Cassie shook her head. Theo picked her up, rested her piggyback on their shoulders, and took her out of the room.
"Is that guy still being chickenshit?" Matt asked.
"No. I don’t know why he’s making it so difficult, though. Lightning doesn’t strike twice and he knows damn well that Robert wouldn’t let that lunatic win." Isabelle shook her head. "That’s it. No more work talk. We’ve got a guest."
Isabelle served Sophie lasagna on a paper plate, kept the conversation light, and shooed her out promptly at eight o’clock. “Sorry, Sophie. It’s time to get the pumpkin ready for bed.”
The ACCESS act got passed. Eileen Nichols got elected to Robert’s old seat and Isabelle was on her staff. She seemed fine, right up until the moment she started screaming and fell over on C-SPAN. Nervous breakdown. A month later, the camera footage from that taxicab got leaked and the galactic senator from Russia resigned in extreme disgrace but without a criminal conviction. Isabelle spent two months in the hospital.
She was less perfectly composed this time when Sophie visited her with cookies. She was wearing sweatpants and lying across the sofa and didn’t offer Sophie any food.

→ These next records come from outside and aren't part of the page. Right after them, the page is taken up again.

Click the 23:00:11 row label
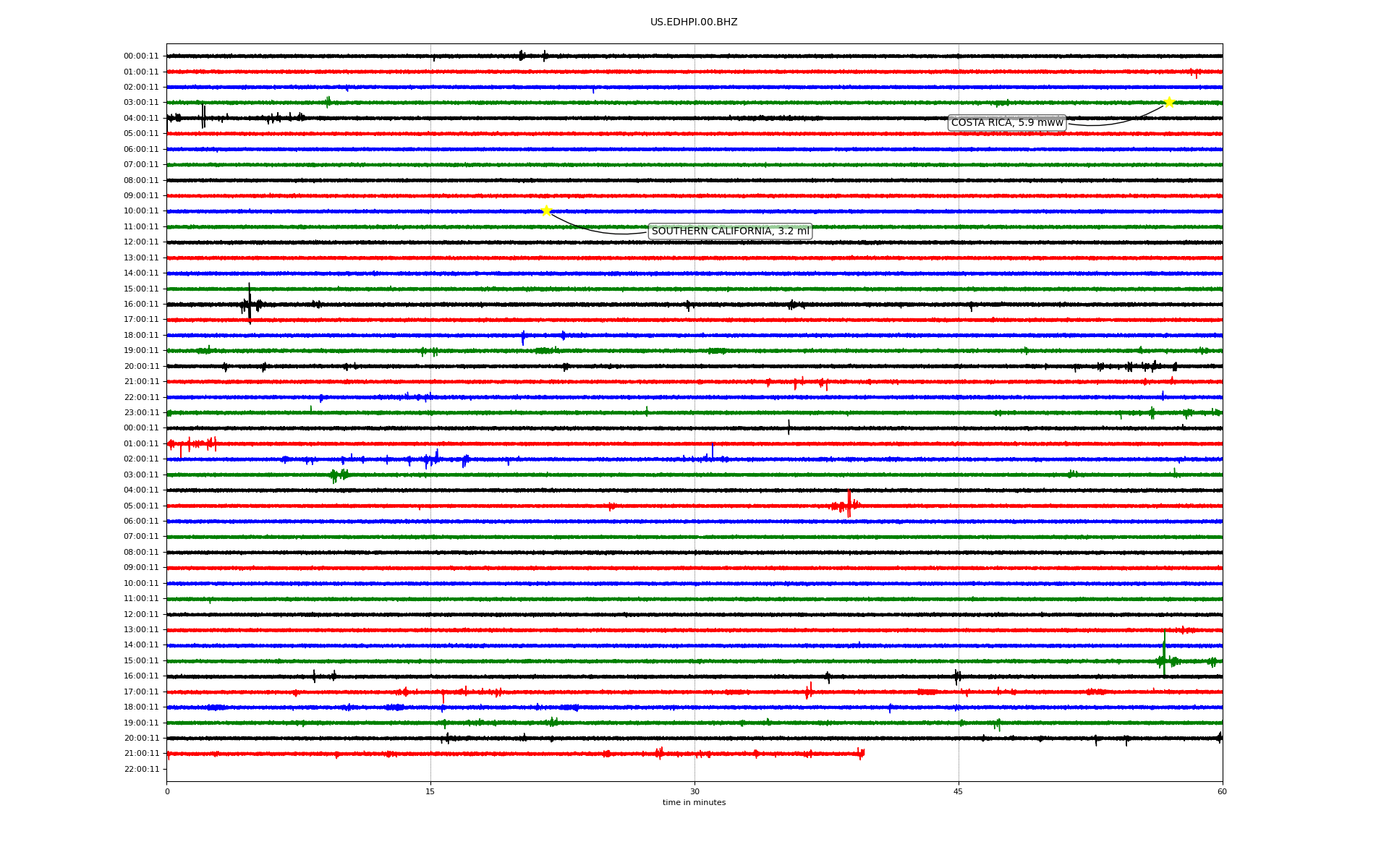This screenshot has width=1389, height=868. point(141,413)
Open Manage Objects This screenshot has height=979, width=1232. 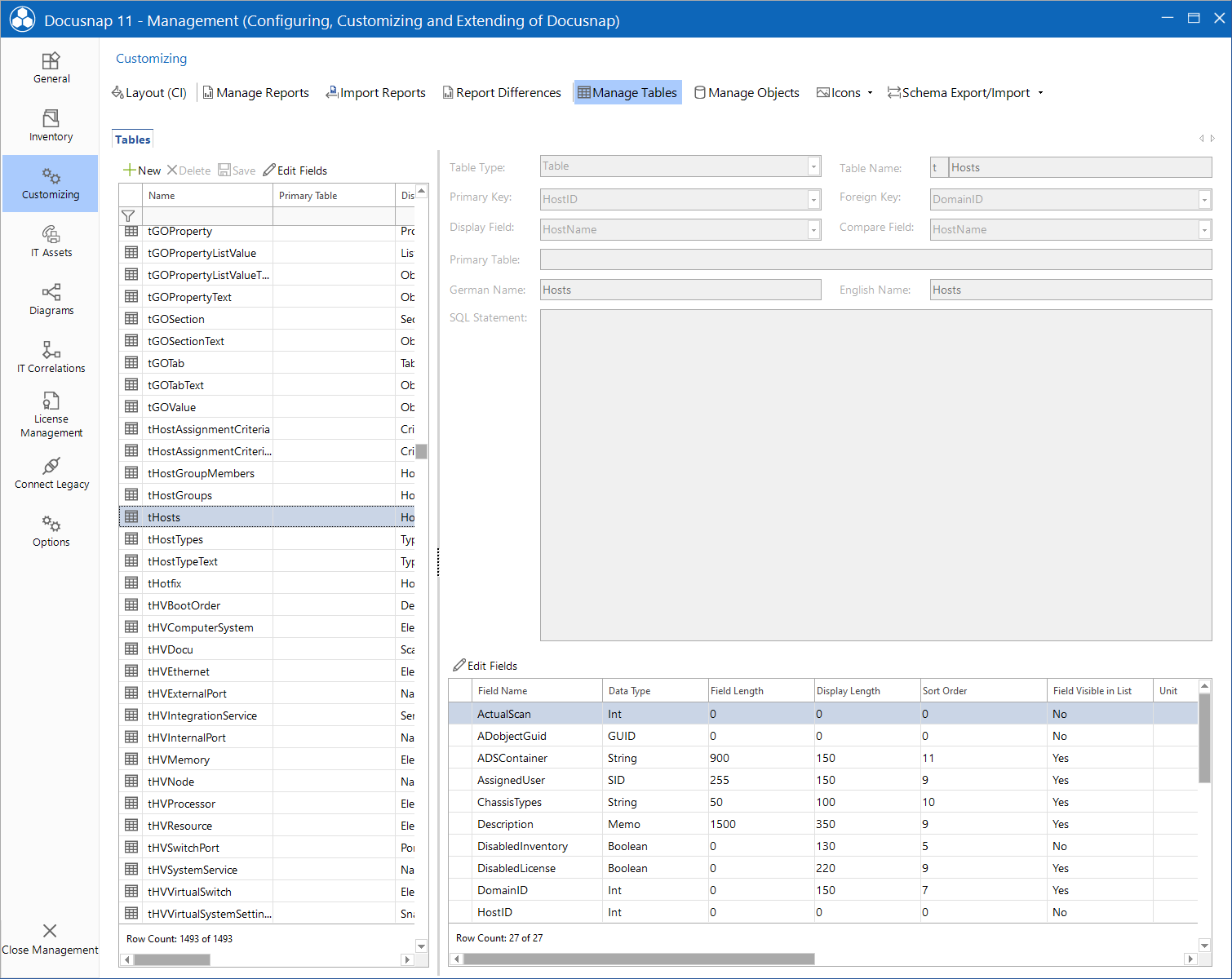pos(746,92)
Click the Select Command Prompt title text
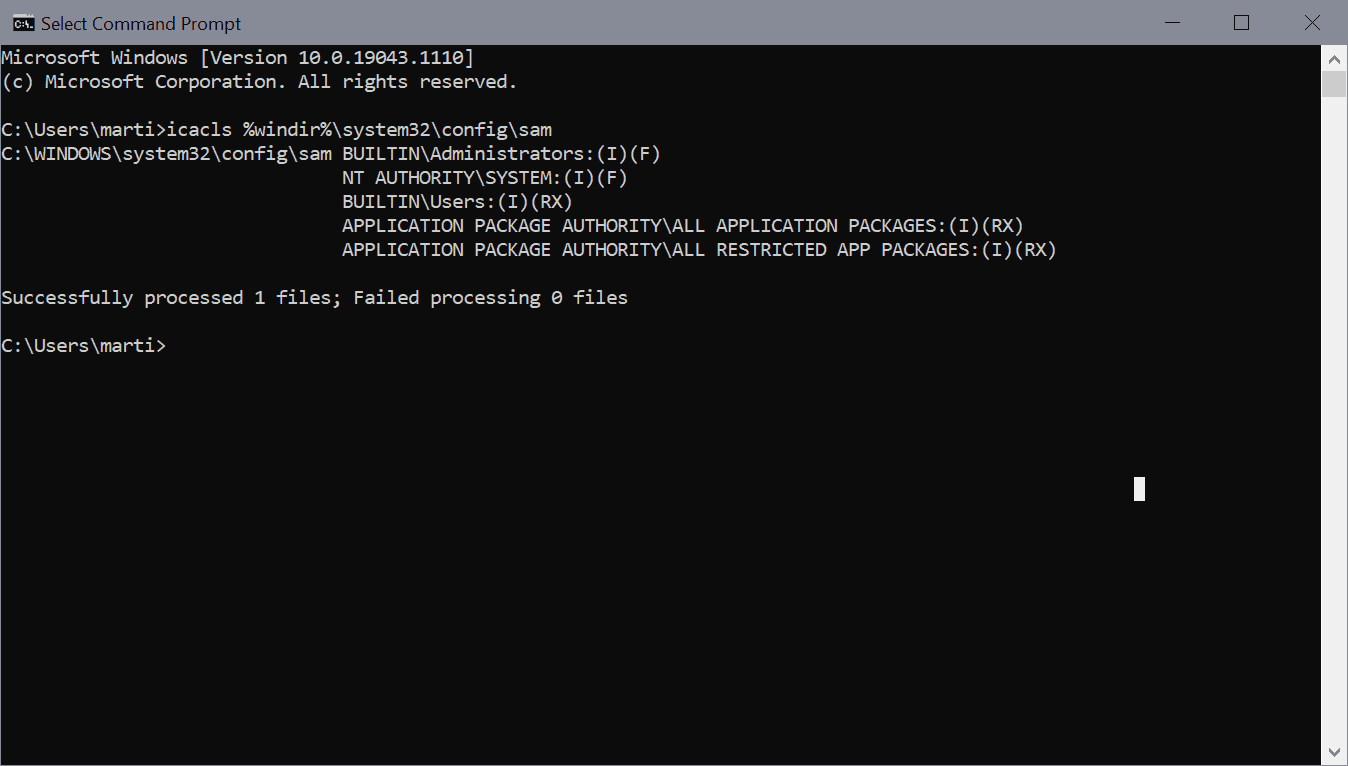The image size is (1348, 766). 140,22
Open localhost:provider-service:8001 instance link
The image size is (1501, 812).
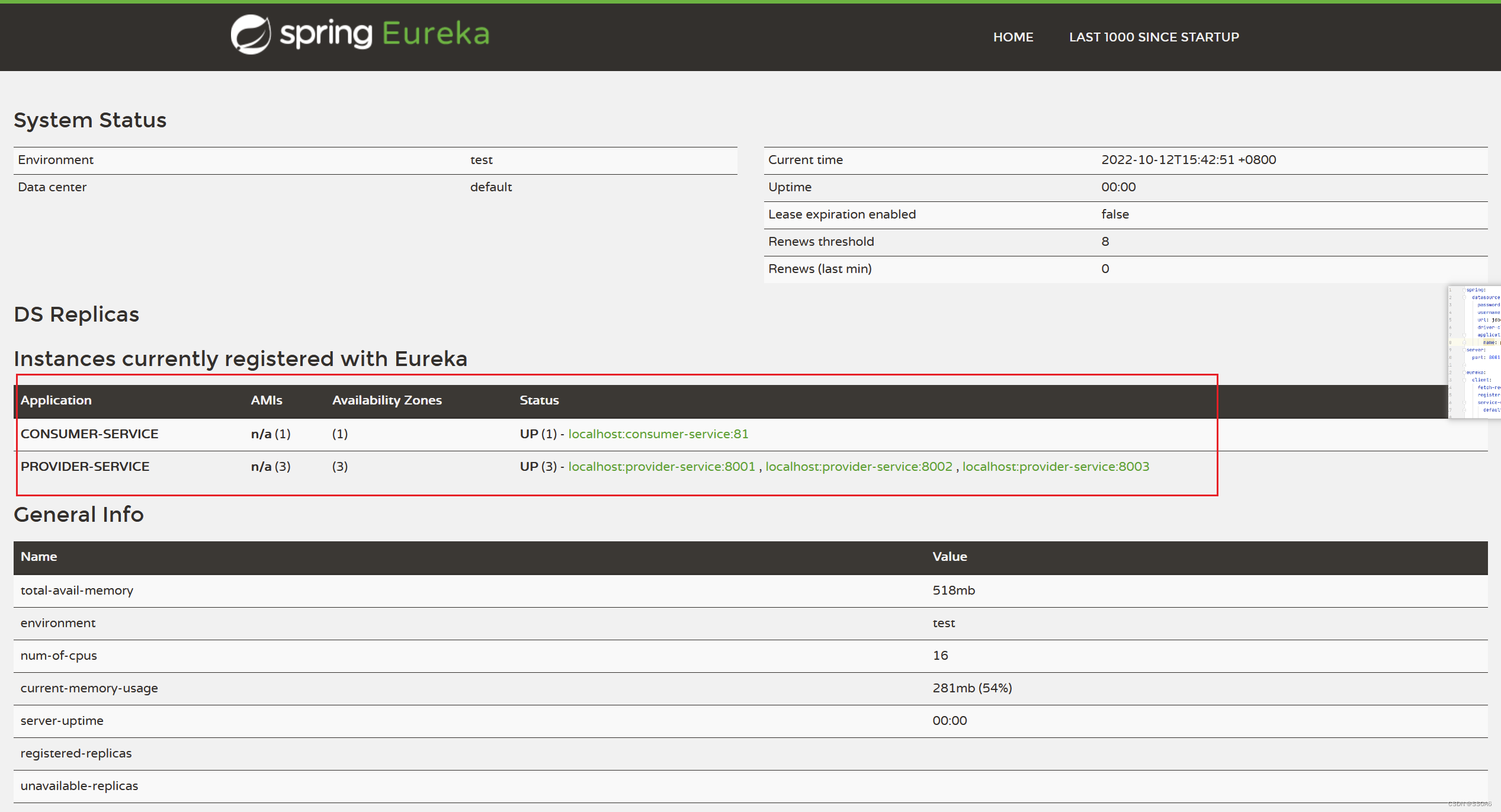(661, 467)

"I still can’t believe the press didn’t get my medical records. It’s an actual miracle," she said, sounding tired. "I get to have a career in a year or so."
"You can always come work for MAN," Sophie said.
"I’m an alcoholic, Sophie."
"Once you trust yourself to go back to work, we’re an option."
"I had a blood alcohol level of point eleven on the senate floor and it wasn’t the first time," she said.
It took Sophie a minute. “Well, you’re right, it’s a miracle the press didn’t get that, but when you’re working again, you can always call MAN. I’m serious, Isabelle. I’m not doing you a favor. You’d be a dream staffer and you know it.”
Isabelle grinned weakly.
"Did you hear what the press did get?" Sophie asked, just as Theo came into the room with glasses of water.
"Somebody saw us kissing and it made the damn news," Isabelle said, laughing. Theo sat beside her and pressed her water glass into her hands. She took a sip.
"We’re not usually demonstrative," Theo said, a little stiffly.
"It’s not your fault. I was the one being demonstrative. I was just glad to be out of the hospital," Isabelle said. They fluffed her hair.
It wouldn’t necessarily have made the news if Theo was someone with a gender and a past, someone who blinked. But it might have, and Isabelle smiled, so Sophie let it go. Theo shadowed her to meetings sometimes, but didn’t talk much. For someone with enough neural hardware to connect to the office’s wifi, they didn’t seem personally interested in modification advocacy work.
Sophie was startled when they walked into her office and sat down, like they had an appointment.
"Isabelle’s on her way," they said. "She decided to talk to Richard Brinton, and now she’s on her way to talk to you."
Theo didn’t change their tone of voice or facial expression and still somehow managed to communicate that they thought trying to talk to Brinton was a damnfool decision of which no good could come.
"Why me?" Sophie asked.
"I think you’re her best female friend," Theo said.
That might be true. Anyway, Theo was right, Isabelle did show up, and Sophie almost laughed at the cardiologist joke and then Theo said, expressionless “old men sometimes die” and Isabelle looked at them almost scared.
Sophie made the executive decision to believe this was a joke, because honestly she was really busy and didn’t have time for the possibility that her friend was dating an assassin.
"Can you arrange an under-the-table assassination somewhere outside of my office?" she said, like it was a joke, and she watched the news for three weeks until Richard Brinton went back to New Maryland. Not that his death would have been a loss to the world, but she was a little relieved, all the same.